Time to retire, industry veteran?

This industry has an issue with older employees, according to chief strategy officer of iProspect, Nick Kavanagh, and he believes there is a very simple and smaller change that can help turn the tide.

So, you’re a regular reader of trade press? Good for you.

From the moment I started my agency career in the early ’00s, it was drilled into me how important it was to stay up to date with what was happening in the industry through the trade press, which in the UK in those days consisted of several glossy magazines (yes, plural) delivered to your desk every week.

Another world.

The habit has persisted and is one I encourage in others. And as I’ve got older and more experienced (and perhaps caring less what people think), I’ve become an active contributor to the discourse.

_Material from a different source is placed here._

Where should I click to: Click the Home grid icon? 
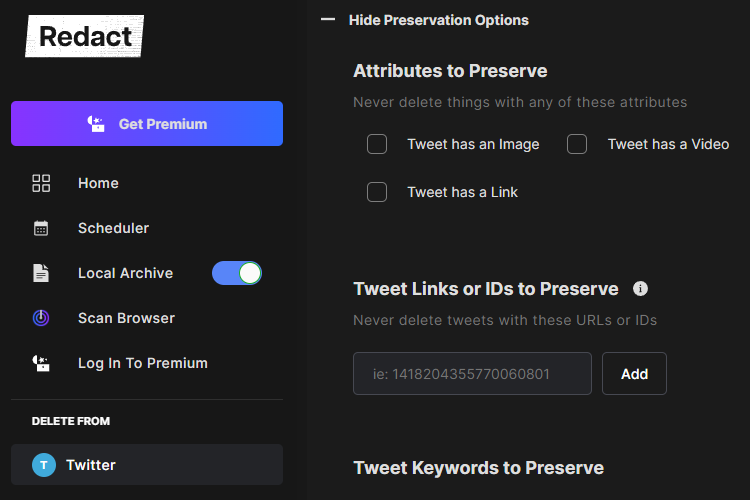(41, 183)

I’ve come to realise that not only do I have experience and opinion worth sharing – or not, as the case may be – but I’ve got a platform that I should use.

My experience, you see, is a good thing.

The major development of the last few years has been LinkedIn, which is great for its global perspective, and during a recent trawl of my feed I came across a freelance copywriter lamenting the current state of the industry. Nothing new there you may say, but among many valid points I was particularly struck by their frustration at how many experienced colleagues were unable to find work. That so much knowledge, experience and wisdom was going to waste.

And that’s because this industry has an issue with older employees.

And that’s not opinion, it’s fact:

  1. 18.5% of the media workforce in Australia is 40+ [national average is 62%]* 
  2. 54% of females believe parental leave has negatively affected their career in advertising [the figure is 7% for men] 
  3. Less than 10% of the industry has more than 16 years experience

With every document we write, every pitch we participate in, every client problem navigated, we get better and better and better. This industry never stands still, and I’d argue that the older you get the more adept you become at navigating it. Yet too many colleagues are finding it impossible to get back into work after a hiatus.

The Advertising Council Australia and the Experience Advocacy Taskforce are both calling for systemic change in this area. But there’s another, smaller change that may help turn this tide.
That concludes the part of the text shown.